Mit dem an die Klägerin zu 1) adressierten Bescheid vom 2. September 1977 lehnte die Beklagte die Entschädigung des tödlichen Unfalls von T. als Wegeunfall ab, da dieser sich im Unfall Zeitpunkt nicht auf einem versicherten Weg von der Familienwohnung zum Arbeitsort befunden habe. Die Rückfahrt sei von T. aus unbekannten Gründen verspätet angetreten worden, da er nach dem Urlaub bereits am 21. Juli 1975 zum Dienstbeginn hätte erscheinen müssen, aber ausgeblieben sei.
Wegen dieser Verspätung sei der Zusammenhang mit dem versicherten Unternehmen gelöst.
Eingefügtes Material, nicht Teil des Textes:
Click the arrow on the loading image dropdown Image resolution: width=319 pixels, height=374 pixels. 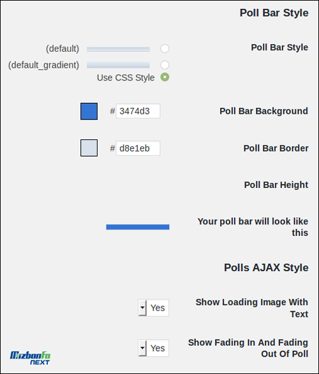[x=142, y=308]
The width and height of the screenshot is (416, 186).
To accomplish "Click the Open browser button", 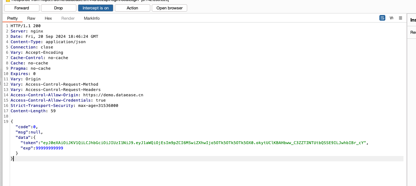I will click(169, 8).
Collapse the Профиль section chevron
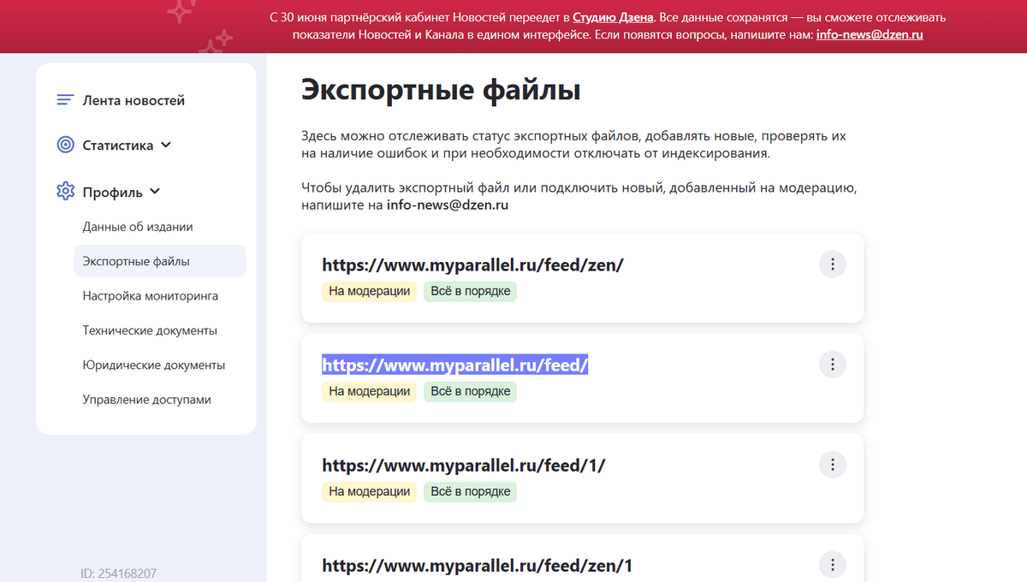This screenshot has height=582, width=1027. (154, 192)

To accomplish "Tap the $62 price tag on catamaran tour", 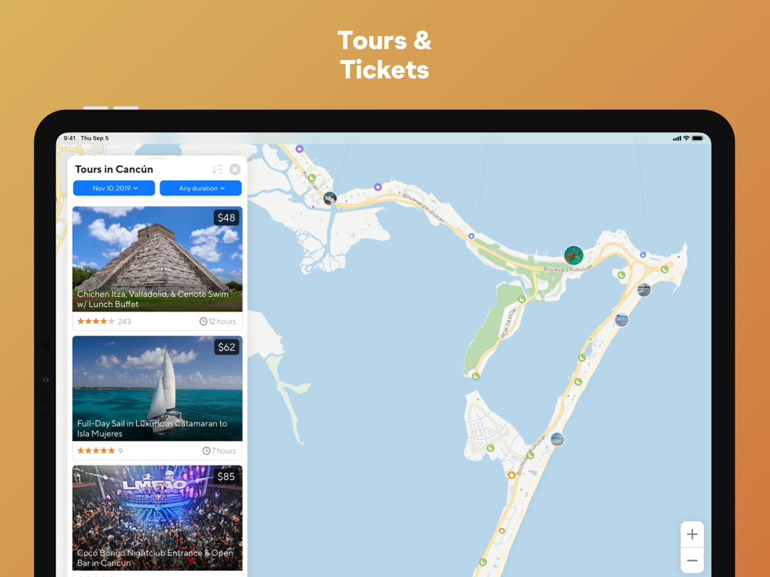I will pyautogui.click(x=226, y=347).
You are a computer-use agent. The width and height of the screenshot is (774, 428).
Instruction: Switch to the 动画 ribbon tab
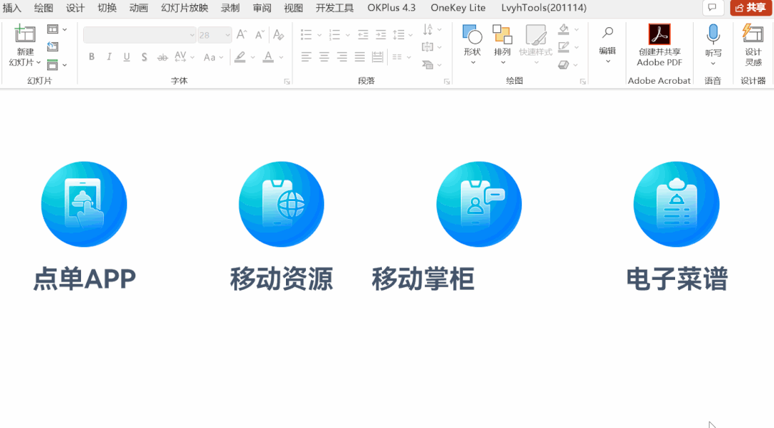click(140, 8)
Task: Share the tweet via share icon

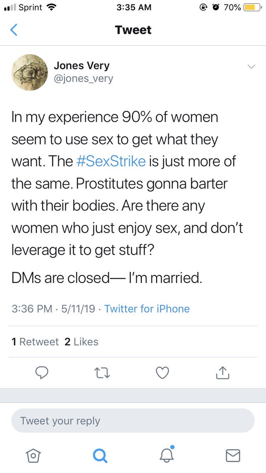Action: click(223, 372)
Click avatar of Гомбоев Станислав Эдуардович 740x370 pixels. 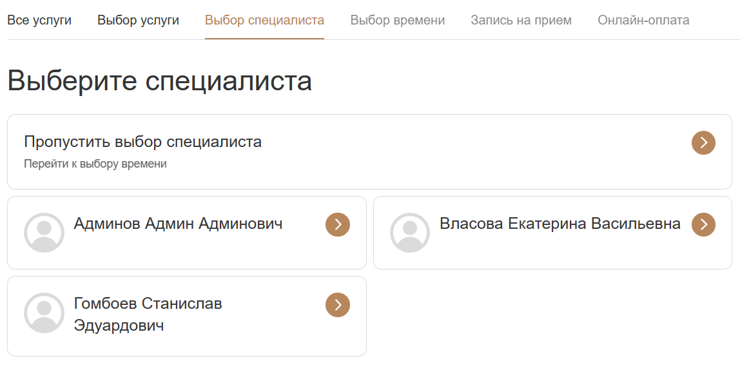[44, 313]
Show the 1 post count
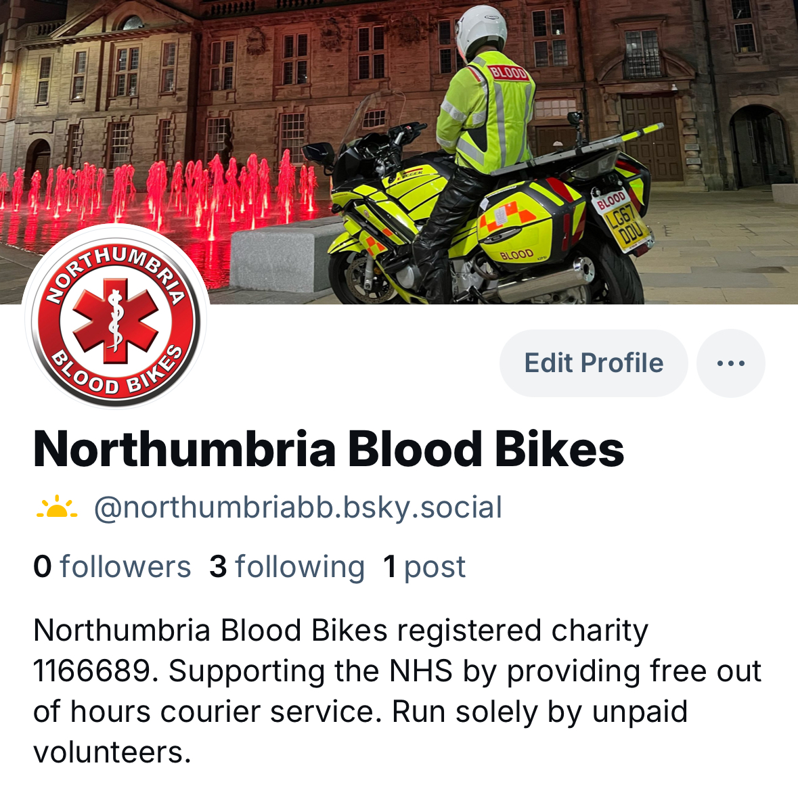The width and height of the screenshot is (798, 797). [x=424, y=566]
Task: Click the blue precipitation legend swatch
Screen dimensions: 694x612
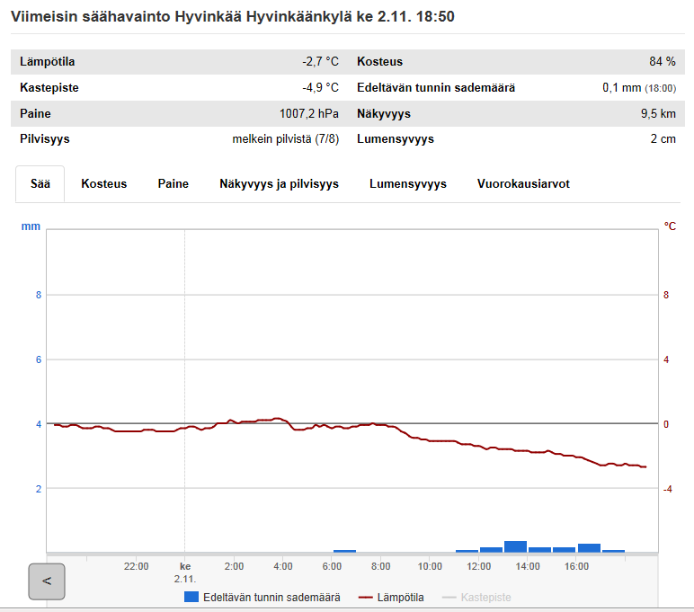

Den Bescheid, in dem die Rechtsmittelbelehrung u.a. dahin erteilt worden ist, daß binnen drei Monaten nach der Zustellung Klage erhoben werden könne, sandte die Beklagte am 9. September 1977 an das Türkische Generalkonsulat in Nürnberg sowie in Durchschrift an die Deutsch-Türkische Verbindungsstelle der Berufsgenossenschaft Textil und Bekleidung in Augsburg. Am 7. Dezember 1977 hat das Türkische Generalkonsulat in Nürnberg bei dem Sozialgericht Frankfurt am Main (SG) Klage erhoben und geltend gemacht, daß der verspätete Antritt der Rückfahrt von der Familienwohnung in der Türkei zum Arbeitsort auch wegen der großen Entfernung für den Versicherungsschutz unschädlich gewesen sei. Mit Urteil vom 10. September 1980 hat das SG den angefochtenen Bescheid aufgehoben und unter Zulassung der Berufung die Beklagte verurteilt, den Klägern die gesetzlichen Hinterbliebenenleistungen zu gewähren. Die Unfallfahrt habe der unmittelbaren Arbeitsaufnahme bei bestehendem Arbeitsverhältnis dienen sollen, so daß der betriebliche Zusammenhang gegeben gewesen sei. Anhaltspunkte für einen eigenwirtschaftlichen Charakter der Fahrt ergäben sich nicht. Wegen der weiteren Einzelheiten wird auf das sozialgerichtliche Urteil verwiesen. Gegen dieses ihr am 22. Oktober 1980 zugestellte Urteil hat die Beklagte schriftlich am 13. November 1980 bei dem Hessischen Landessozialgericht Berufung eingelegt.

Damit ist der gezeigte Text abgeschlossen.